Eine Reise in die Heimat: Die Sehnsucht nach Elberfeld oder Wellenrauschen

Eine Reise in die Heimat : Die Sehnsucht nach Elberfeld oder Wellenrauschen

Ist Heimat Glück? Ja, sagt Rina Bossy, obwohl sie oft Heimweh hatte. Entweder nach dem Meer oder nach Wuppertal. In diesem Jahr fuhr sie zum ersten Mal mit ihrer Enkelin, der Rundschau-Redakteurin Nina Bossy, gemeinsam in ihr Heimatdorf.

"Signora, können Sie ein bisschen leiser sprechen? Der ganze Bus hört ja Ihre Geschichte", sagt Oma Rina auf Italienisch zu den zwei Frauen, die in der Linie 611 Richtung Pahlkestraße neben ihr stehen. "Sie sprechen perfekt unsere Sprache und benehmen sich wie eine Deutsche. Was sind Sie eigentlich?", kommt die Antwort. Und das hat sogar Oma Rina sprachlos gemacht.

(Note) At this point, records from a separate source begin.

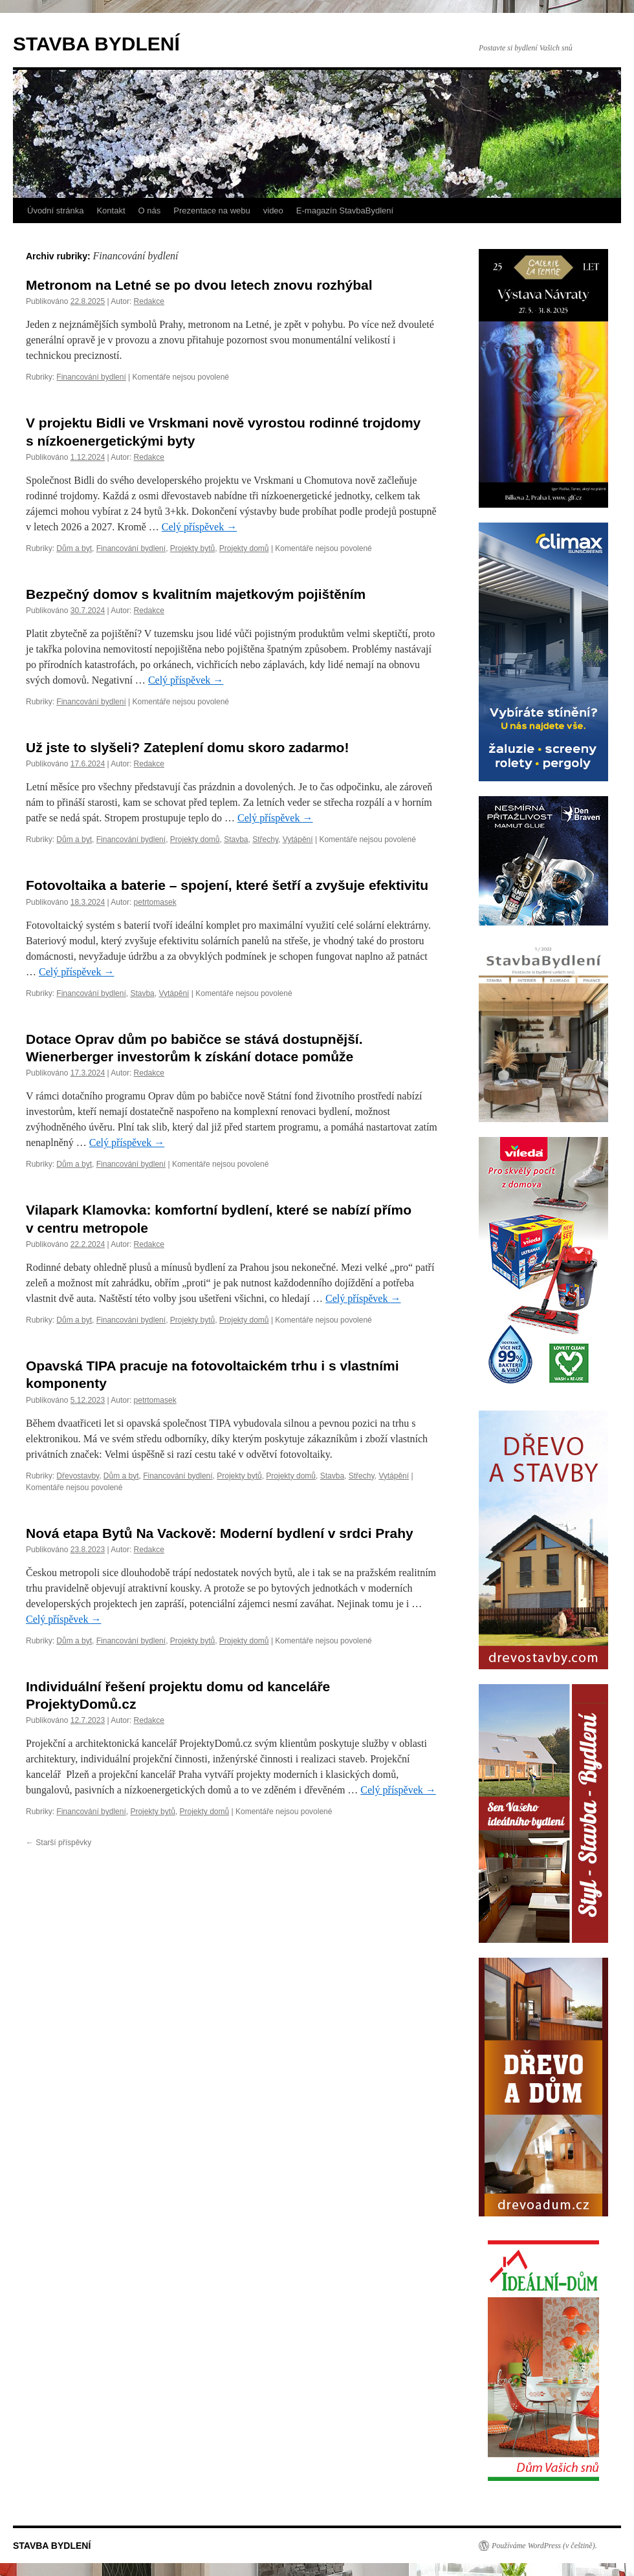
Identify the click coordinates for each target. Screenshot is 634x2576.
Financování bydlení (91, 377)
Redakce (149, 301)
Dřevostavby (77, 1475)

Am 17. Mai 1958 ist meine Oma als 20-jährige Rina Maurel aus einem Zug im Wuppertaler Hauptbahnhof gestiegen. Auf dem Gleis wartete Wolfgang, ihr deutscher Freund, mein Opa. Er hatte blonde Locken und strahlte über das ganze Gesicht. Wolfgang schloss seine Rina in die Arme, dann nahm er ihren Koffer und führte sie durch die zerbombte Stadt.

Jedes Jahr besuchten sie die Familie in Istrien. In den sechs Wochen sehnten sie sich immer nach den Enkeln und ihrem Zuhause in Elberfeld. Foto: Bossy

Rina schaute durch Häuser, die nur noch aus Wänden bestanden und Wolfgang kaufte ihr bei Spathmann ein Eis. An der Tür in einem Mehrfamilienhaus in der Nordstadt hing ein Schild: "Herzlich willkommen" — das hat Oma damals schon verstanden. Und auch die Aussage ihrer Schwiegermutter, die beim Anblick der jungen Italienerin sagte: "Wolfgang, jetzt kann ich dich verstehen."

Das Kapitel der ersten großen Liebe, das zwischen einem deutschen Touristen und einer Einheimischen so zaghaft in Istrien begann und das zwei Jahre in sehnsuchtsvollen Briefen fortgeschrieben wurde, fand seine Fortsetzung auf dem Wuppertaler Standesamt und wurde zu Oma Rinas Lebensgeschichte. 1960 wurde mein Vater geboren, 26 Jahre später meine Schwester Anna, schließlich ich und im Dezember 2016 ihr Urenkel Levin.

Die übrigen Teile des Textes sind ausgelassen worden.